Pan Asia Banking Corporation DGM surprised how EPF losses went ‘unnoticed’

Treasury bond issue:

The Deputy General Manager of Pan Asia Banking Corporation (PABC) Richard Dias yesterday said he is surprised as to how the Employee’s Provident Fund(EPF) which incurred continuous losses while dealing in the bond market, went ‘unnoticed’ by its investment committee.

The DGM of Pan Asia Bank Richard Dias (Head of Treasury) was testifying before the Presidential Commission investigating into the Treasury bond issue yesterday.

“Had our institution incurred such losses,we would have called for an explanation from the responsible officers,” DGM Dias said.

Asked about the secondary market transactions regarding the questioned February 27,2015

Treasury bonds, DGM Richard Dias said it was former Pan Asia Banking Corporation Chairman Nimal Perera who continued dealings with the Perpetual Treasuries Limited. Dias further said Pan Asia mediated between the EPF and the PTL under the instructions of former PABC Chairman Nimal Perera.

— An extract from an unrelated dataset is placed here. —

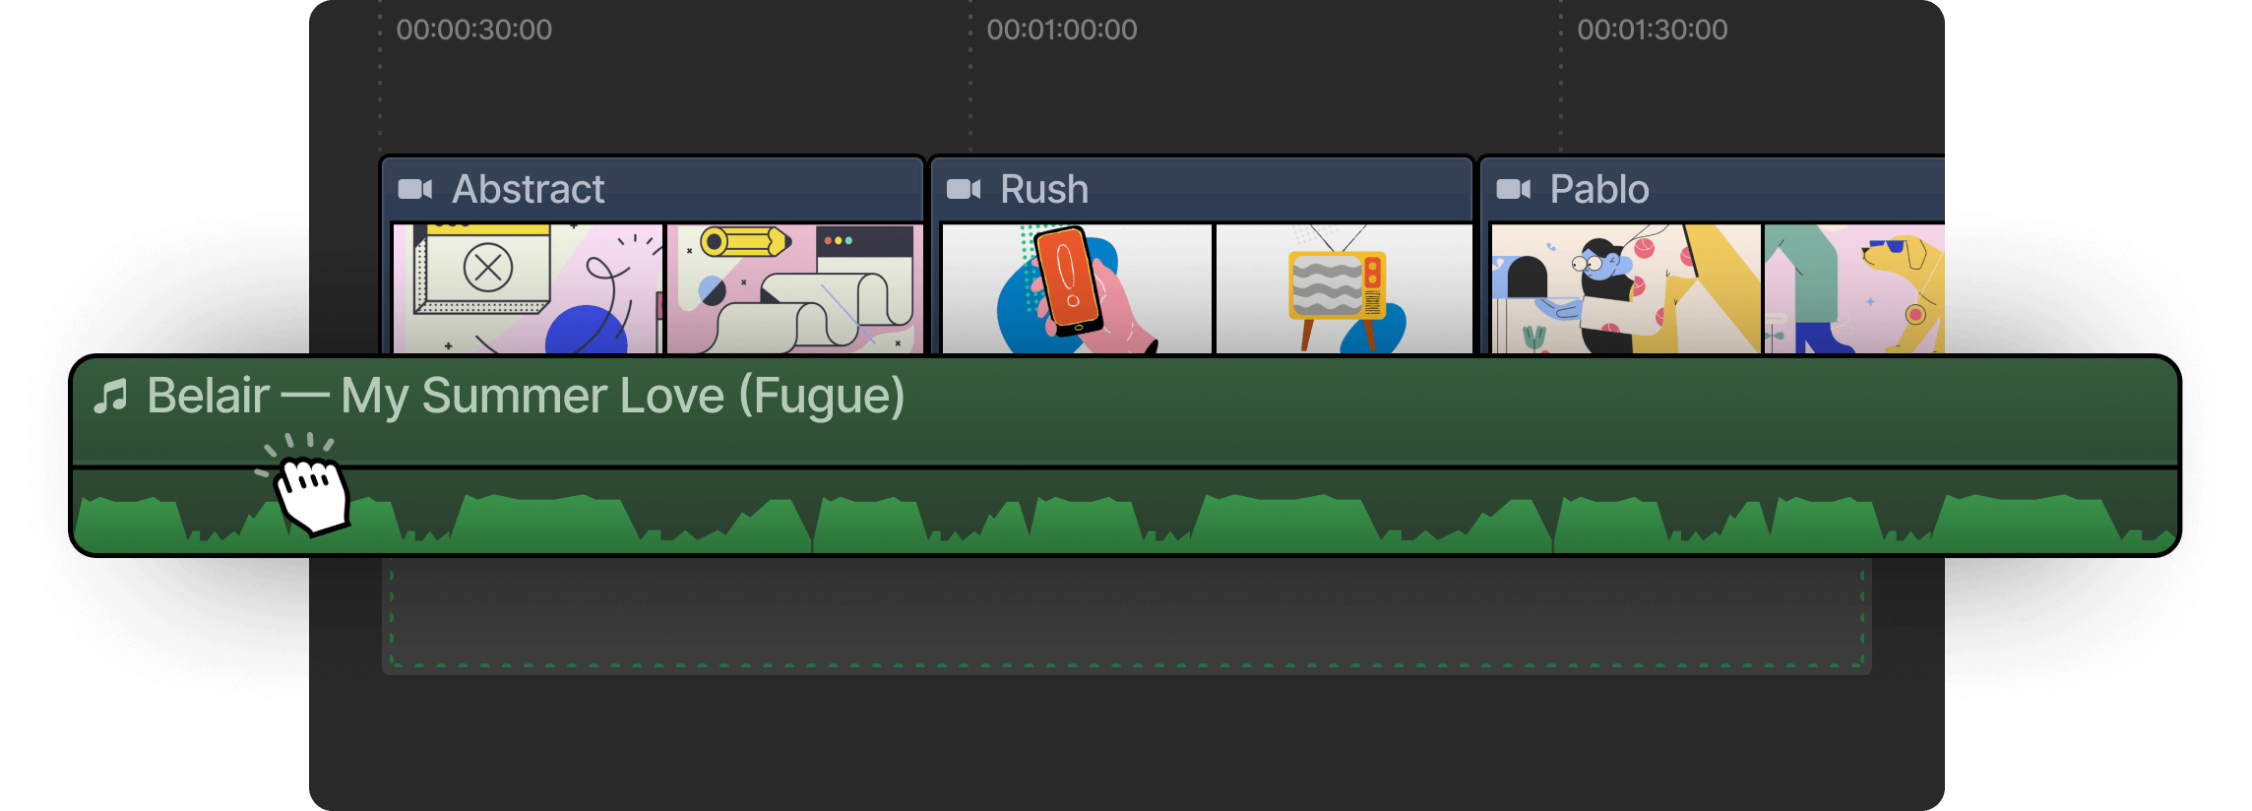Click the music note icon on audio track

coord(110,397)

Dias, speaking on the secondary bond market transaction regarding the questioned bond Iissue said PTL decided on the volume and the price of the bonds traded.

He also said if direct placements were available, the EPF could have discussed with the Central Bank to reach a negotiation for lower prices when trading in the bond market.

Meanwhile, former Dealer Indika Mendis of Capital Alliance, also gave evidence before the

Commission yesterday (4). It was observed that mark-to-market losses incurred by Capital Alliance in the year 2015 were due to bad trading policies and wrong decisions taken regarding the bond market. It was suggested that the losses were incurred due to the ‘dummy bids’ of the Capital Alliance being accepted at the February 27, 2015 auction.

Mendis answered in the affirmative when asked losses were incurred by Capital Alliance due to

holding on to their portfolio when the rates have gone high.Counsel Chanaka de Silva, referring to the affidavit Mendis had given to the Commission, suggested that it is simplistic. Both profit making and loss making analysis included in the affidavit is simplistic, Mahendran’s lawyer pointed out. It was also pointed out that Capital Alliance gained a profit of Rs. 6 million, by trading the Treasury bonds they bought at the February 27,2015 auction.

Mahendran’s lawyer pointed out that if Mendis had looked more into the market, he could have sold it to a higher profit.

Mendis explained that Capital Alliance was not taking 30-year Treasury bonds at that time and

they were in a hurry to get rid of a bond that they were not authorised to have.The Commission will sit again on Friday (07).